James Francis Durham (c. 1883 – 8 August 1910), originally named Mustapha (مصطفي), was a Sudanese child found and adopted by the Durham Light Infantry after the Battle of Ginnis in 1885 during the Mahdist War. He is likely the first African soldier in the British Army.

== Early life and education ==
In 1885, a young Mustapha was found alone near the Nile by the 2nd Battalion of The Durham Light Infantry (DLI) after the Battle of Ginnis against the Mahdist State. Following the battle, a patrol led by Lieutenant Henry de Beauvoir de Lisle attacked the barge on which the boy's mother was trying to escape the area with him. The troops found the child near a river barge on the Nile. The boy's father, a Sheik (officer) in the Sudanese army, had been killed in the battle, and he had been separated from his mother, leaving him alone. The regiment adopted him, first naming him Jimmy Dervish before christening him James Francis Durham, named after two soldiers and the regiment itself, and he was raised within the battalion.

== Career ==
Initially treated as a regimental mascot, James quickly adapted, learning English and integrating into the DLI's life. The soldiers paid for his education as they travelled through Egypt and India, where he learned to play the bugle. In 1899, at approximately 14, he officially joined the DLI as a boy bandsman, an enlistment approved by Queen Victoria due to its unique nature. On 23 May 1899, James – Boy Soldier Number 6758 – became the first African soldier in the British Army.

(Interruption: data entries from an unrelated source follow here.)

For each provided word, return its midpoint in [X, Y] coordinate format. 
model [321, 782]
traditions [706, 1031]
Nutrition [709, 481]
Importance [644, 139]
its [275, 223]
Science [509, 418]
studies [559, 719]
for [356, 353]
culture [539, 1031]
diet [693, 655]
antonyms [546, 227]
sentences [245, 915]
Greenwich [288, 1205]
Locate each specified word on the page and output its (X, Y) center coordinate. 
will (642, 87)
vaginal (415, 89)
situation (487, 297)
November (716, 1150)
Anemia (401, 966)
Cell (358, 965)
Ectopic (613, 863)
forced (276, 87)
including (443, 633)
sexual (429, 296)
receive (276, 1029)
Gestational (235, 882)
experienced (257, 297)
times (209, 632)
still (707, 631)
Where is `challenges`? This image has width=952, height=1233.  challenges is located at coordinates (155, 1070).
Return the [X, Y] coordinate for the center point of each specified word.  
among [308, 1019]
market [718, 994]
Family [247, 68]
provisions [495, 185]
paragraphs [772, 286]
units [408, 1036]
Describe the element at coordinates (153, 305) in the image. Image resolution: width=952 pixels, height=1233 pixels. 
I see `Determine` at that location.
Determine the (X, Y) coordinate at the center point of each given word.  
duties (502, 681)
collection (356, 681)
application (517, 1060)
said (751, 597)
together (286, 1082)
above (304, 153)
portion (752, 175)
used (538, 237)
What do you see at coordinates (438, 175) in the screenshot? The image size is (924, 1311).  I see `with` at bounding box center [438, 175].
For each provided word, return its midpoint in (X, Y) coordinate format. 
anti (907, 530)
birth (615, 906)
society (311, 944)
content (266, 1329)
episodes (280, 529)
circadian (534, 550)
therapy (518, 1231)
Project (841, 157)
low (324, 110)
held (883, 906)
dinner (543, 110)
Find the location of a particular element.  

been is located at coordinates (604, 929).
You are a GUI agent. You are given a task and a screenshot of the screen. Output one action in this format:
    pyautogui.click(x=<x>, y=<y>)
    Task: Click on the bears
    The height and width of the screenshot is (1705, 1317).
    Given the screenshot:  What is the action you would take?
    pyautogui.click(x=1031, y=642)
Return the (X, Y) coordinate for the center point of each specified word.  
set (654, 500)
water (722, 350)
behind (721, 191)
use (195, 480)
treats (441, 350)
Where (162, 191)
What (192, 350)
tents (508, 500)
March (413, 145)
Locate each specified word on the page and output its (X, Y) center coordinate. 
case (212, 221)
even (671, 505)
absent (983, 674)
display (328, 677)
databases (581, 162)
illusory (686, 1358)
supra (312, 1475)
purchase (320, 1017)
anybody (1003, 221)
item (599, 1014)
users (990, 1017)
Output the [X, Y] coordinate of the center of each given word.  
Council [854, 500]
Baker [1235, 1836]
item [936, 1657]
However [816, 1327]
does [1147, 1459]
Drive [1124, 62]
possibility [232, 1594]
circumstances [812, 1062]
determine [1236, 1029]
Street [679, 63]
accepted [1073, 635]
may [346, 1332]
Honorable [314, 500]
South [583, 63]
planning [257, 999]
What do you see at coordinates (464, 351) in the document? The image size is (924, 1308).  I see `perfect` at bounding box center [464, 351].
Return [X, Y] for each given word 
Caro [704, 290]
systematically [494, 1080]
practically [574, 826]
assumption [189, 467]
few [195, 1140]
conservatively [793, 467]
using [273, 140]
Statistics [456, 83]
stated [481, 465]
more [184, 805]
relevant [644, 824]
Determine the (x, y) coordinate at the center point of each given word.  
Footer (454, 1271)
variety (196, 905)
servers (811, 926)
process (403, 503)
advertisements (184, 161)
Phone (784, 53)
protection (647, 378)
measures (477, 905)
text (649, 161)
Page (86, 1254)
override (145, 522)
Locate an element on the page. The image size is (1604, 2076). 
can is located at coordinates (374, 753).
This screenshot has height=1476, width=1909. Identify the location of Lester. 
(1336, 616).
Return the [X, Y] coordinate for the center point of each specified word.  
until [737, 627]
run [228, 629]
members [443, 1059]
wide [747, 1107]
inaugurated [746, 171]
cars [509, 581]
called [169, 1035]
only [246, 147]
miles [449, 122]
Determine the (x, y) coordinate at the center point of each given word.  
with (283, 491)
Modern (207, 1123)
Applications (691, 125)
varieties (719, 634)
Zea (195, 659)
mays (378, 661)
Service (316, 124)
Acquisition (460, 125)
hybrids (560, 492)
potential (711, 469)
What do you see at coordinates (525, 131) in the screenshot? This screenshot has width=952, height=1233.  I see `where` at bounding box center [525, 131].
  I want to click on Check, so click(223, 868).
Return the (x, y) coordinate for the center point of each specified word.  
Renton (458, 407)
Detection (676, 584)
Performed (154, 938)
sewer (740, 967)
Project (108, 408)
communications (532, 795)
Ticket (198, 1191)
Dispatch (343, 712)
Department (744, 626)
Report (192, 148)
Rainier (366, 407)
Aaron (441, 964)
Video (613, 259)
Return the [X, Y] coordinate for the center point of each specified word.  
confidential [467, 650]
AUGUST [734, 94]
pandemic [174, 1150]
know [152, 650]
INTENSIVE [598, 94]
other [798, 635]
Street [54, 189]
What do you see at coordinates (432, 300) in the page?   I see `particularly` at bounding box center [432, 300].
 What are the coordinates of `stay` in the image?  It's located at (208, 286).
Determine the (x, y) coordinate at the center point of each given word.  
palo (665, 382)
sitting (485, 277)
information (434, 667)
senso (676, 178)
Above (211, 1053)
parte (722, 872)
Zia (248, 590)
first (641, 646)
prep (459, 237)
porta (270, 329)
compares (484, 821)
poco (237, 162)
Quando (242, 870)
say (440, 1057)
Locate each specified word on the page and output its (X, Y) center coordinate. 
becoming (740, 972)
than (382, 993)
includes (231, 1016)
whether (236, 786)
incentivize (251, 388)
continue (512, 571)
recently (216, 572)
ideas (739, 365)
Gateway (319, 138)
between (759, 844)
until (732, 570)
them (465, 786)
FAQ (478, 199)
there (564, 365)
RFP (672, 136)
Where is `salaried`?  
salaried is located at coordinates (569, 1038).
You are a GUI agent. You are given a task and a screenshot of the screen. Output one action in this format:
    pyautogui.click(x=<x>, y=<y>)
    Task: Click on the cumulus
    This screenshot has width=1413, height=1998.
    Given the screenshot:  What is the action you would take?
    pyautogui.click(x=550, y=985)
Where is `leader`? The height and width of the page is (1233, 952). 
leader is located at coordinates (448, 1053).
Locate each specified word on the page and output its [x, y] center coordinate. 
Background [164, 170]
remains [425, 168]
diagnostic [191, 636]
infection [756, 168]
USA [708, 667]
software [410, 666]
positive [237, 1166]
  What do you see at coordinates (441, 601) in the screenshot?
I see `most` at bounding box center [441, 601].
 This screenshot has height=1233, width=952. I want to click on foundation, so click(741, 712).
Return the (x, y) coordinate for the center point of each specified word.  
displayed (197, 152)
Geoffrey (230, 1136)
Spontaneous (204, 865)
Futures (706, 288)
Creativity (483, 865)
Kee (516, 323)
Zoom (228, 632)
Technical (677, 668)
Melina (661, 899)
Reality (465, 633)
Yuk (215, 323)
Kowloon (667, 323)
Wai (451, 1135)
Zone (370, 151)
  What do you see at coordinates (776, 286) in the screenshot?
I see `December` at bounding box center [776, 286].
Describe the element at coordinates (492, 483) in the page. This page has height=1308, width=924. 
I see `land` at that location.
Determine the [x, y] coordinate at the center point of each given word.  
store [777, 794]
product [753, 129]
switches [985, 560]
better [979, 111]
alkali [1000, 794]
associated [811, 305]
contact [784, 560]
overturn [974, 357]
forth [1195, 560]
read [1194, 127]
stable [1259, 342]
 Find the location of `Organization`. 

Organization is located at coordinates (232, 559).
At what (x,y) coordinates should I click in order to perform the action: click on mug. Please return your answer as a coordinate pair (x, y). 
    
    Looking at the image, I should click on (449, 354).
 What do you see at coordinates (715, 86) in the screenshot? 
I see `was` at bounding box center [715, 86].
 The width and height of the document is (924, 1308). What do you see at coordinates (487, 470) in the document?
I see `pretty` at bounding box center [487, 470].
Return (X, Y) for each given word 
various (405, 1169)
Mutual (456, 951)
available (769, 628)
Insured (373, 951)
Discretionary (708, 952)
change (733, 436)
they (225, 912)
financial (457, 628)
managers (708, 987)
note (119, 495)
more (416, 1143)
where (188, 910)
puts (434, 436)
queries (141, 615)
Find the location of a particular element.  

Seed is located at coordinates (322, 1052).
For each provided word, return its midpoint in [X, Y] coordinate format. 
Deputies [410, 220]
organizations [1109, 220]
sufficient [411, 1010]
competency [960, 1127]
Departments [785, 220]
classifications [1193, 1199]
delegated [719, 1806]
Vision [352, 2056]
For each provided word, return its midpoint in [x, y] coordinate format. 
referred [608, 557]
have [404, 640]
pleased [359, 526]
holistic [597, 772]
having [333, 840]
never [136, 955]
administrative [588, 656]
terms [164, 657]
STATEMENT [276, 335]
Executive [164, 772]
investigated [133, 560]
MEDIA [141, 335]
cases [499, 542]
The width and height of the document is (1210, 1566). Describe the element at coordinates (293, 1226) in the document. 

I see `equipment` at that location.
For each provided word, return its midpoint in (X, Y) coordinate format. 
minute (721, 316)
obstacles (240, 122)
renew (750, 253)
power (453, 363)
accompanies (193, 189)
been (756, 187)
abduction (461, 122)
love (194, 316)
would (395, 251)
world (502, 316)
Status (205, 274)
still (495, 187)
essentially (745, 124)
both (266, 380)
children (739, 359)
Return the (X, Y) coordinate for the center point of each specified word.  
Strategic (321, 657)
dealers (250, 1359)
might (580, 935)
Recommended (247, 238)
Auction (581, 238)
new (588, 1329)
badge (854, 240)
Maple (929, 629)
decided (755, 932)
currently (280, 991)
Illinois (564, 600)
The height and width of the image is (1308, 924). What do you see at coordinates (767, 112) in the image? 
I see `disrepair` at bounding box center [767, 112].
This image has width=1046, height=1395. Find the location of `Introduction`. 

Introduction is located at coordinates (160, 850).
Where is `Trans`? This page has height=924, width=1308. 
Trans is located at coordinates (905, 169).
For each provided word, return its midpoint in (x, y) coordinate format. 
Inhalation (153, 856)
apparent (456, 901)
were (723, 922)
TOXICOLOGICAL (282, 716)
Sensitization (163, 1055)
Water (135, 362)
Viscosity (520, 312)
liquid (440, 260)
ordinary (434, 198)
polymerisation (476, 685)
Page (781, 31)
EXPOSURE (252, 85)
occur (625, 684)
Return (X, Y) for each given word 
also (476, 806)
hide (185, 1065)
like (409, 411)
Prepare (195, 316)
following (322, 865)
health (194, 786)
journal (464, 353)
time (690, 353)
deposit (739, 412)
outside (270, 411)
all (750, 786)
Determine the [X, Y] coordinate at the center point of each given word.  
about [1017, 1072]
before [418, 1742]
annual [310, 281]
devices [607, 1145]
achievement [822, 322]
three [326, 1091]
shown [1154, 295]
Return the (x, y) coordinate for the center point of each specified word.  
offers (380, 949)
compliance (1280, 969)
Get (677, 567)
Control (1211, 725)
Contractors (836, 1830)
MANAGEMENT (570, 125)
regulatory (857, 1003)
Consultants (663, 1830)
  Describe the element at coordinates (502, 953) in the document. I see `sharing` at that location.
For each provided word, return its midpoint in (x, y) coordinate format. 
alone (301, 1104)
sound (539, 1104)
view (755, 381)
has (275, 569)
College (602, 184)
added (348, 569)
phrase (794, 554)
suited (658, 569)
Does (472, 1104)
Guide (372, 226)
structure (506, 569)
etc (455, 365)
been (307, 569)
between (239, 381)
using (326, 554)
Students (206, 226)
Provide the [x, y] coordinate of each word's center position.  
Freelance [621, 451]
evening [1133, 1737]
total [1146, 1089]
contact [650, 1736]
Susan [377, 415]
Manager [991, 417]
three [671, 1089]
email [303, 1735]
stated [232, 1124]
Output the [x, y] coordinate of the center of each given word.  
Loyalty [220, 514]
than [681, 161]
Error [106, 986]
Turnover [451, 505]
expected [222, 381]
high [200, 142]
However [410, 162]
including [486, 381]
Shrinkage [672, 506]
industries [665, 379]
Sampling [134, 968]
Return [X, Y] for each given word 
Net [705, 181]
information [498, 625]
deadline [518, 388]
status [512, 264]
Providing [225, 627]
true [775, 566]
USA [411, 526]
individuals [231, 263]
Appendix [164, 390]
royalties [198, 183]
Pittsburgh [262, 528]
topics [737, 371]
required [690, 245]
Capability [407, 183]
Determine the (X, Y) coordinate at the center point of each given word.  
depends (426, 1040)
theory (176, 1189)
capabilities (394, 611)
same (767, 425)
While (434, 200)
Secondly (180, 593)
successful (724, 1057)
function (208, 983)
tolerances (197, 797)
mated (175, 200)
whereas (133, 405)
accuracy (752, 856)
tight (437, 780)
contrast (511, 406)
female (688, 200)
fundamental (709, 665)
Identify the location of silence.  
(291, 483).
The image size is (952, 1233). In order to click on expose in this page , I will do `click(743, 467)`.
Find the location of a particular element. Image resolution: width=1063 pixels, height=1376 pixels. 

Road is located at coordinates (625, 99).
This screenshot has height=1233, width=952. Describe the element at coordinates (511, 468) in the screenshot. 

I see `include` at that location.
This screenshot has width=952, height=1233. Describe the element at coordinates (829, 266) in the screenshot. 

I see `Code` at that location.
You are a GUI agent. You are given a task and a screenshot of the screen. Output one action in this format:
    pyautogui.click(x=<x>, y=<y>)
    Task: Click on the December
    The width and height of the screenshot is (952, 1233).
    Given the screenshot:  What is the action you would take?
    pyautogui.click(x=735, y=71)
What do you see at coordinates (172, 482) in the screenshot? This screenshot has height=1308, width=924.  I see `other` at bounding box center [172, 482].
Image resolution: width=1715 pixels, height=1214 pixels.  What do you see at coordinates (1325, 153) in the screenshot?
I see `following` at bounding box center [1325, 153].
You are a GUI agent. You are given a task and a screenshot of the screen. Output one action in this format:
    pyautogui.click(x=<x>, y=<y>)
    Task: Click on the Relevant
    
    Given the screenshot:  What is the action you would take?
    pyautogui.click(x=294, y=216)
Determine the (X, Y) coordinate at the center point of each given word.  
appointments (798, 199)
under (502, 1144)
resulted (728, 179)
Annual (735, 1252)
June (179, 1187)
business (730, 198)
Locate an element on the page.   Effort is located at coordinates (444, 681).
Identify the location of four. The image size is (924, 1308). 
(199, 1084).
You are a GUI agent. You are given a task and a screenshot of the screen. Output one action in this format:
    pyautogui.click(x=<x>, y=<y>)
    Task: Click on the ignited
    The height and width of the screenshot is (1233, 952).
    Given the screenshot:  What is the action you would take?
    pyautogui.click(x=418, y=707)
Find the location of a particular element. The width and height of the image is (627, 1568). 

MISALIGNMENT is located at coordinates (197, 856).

Known for his athleticism and commitment to temperance, he managed the battalion's branch of the Army Temperance Association.

== Personal life ==
In 1908, James returned to England with the regiment, where he married Jane Green of Bishop Auckland, the daughter of a local blacksmith and sister of a Quartermaster Sergeant with the DLI. While stationed in Fermoy, Ireland, he died of pneumonia on 8 August 1910, just weeks before the birth of his daughter, Frances. He was buried in Fermoy Military Cemetery.